The number of pictures per search display was increased to eight (compared to four in Experiments 1 and 2) to simulate a more realistic situation for a typical vigilance task (e.g., baggage screening). The centers of the eight pictures were evenly placed along an approximate iso-acuity ellipse (21° horizontal by 16° vertical, the aspect ratio based on Rovamo & Virsu, 1979
); see for an example. The target (a gun or a cat) was presented on only 10% of the trials. The distractors were randomly selected from a set of 50 commonly encountered and portable objects: apples, a basketball, a belt, a white book, a brown book, a brush-scissors pair, a camera, a CD case, a portable MP3 player, a cell phone, a can of cleanser, a soda can, a dollar bill, a brown hat, a black hat, a pair of sun glasses, a pair of gloves, a beer bottle, a pack of chewing gum, a hair clipper, headphones, a lipstick, a long-sleeve shirt, markers, a mug, a necklace, a newspaper, a perfume bottle, a watch, a pen, a tennis racket, a sandal, a scarf, a shampoo bottle, running shoes, shorts, socks, a spray bottle, a brown sweater, a striped sweater, a wallet, tea bags, toilet paper, a tooth brush, a tube of tooth paste, towels, keys, a lighter, a stapler, and a bird. Each target was randomly selected from 15 examples of cats or 15 examples of guns. Each picture was confined within a 4.33° by 4.35° rectangular region.
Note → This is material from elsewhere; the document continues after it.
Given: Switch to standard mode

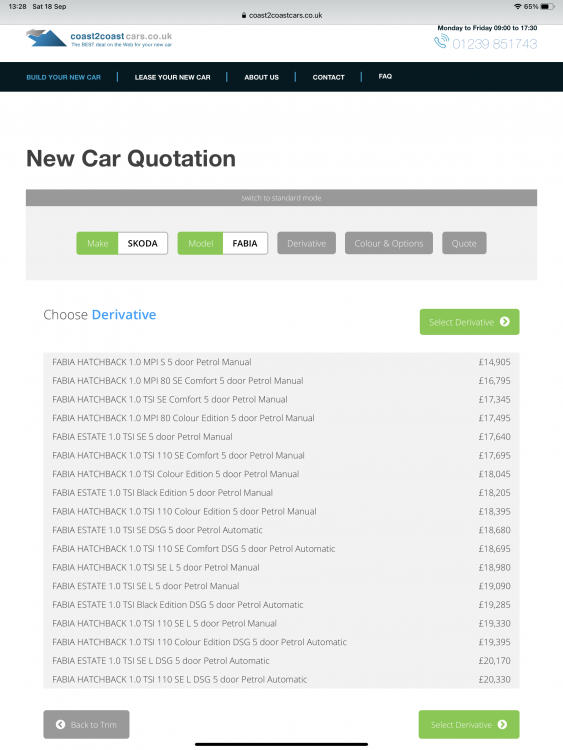Looking at the screenshot, I should point(281,198).

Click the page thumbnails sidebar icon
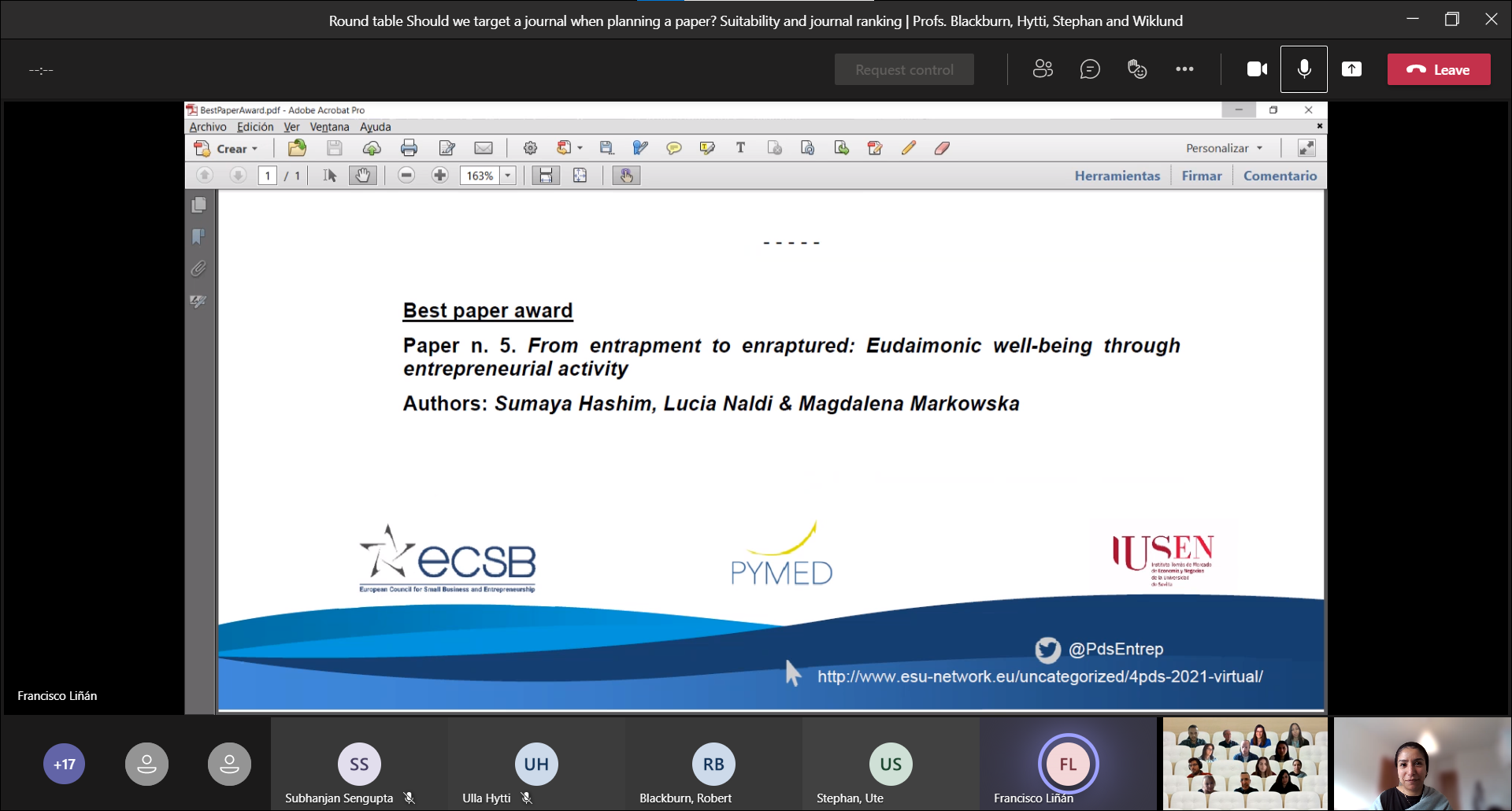pyautogui.click(x=198, y=205)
An example of target-present trials for (A) the gun search task and (B) the cat search task (Experiment 3).
In the meow-sound block of trials, each meow sound was randomly selected from 15 different meow sounds. Similarly, in the gun-shot-sound block of trials, each gun-shot sound was randomly selected from 15 different gun-shot sounds. All sounds were clearly audible (~70 dB SPL), were presented via loud speakers placed on each side of the display monitor, and carried no target-location information (as in Experiments 1 and 2).
Half of the participants always searched for cats and the remaining participants always searched for guns. Each participant was tested in three blocks of 150 trials with 10 practice trials given at the beginning of each block. In the relevant-sound block, participants heard sounds characteristic of the target category on every trial. In the irrelevant-sound block, participants heard sounds characteristic of the other category on every trial. In the no-sound block, participants heard no sounds. The block order was counterbalanced across participants using all six permutations.
The stimuli were displayed on a color CRT monitor (1024 × 768) at 75Hz, and the experiment was controlled with a Macintosh PowerPC 8600 using Vision Shell software (micro ML, Inc.). A chin rest was used to stabilize the viewing distance at 80 cm.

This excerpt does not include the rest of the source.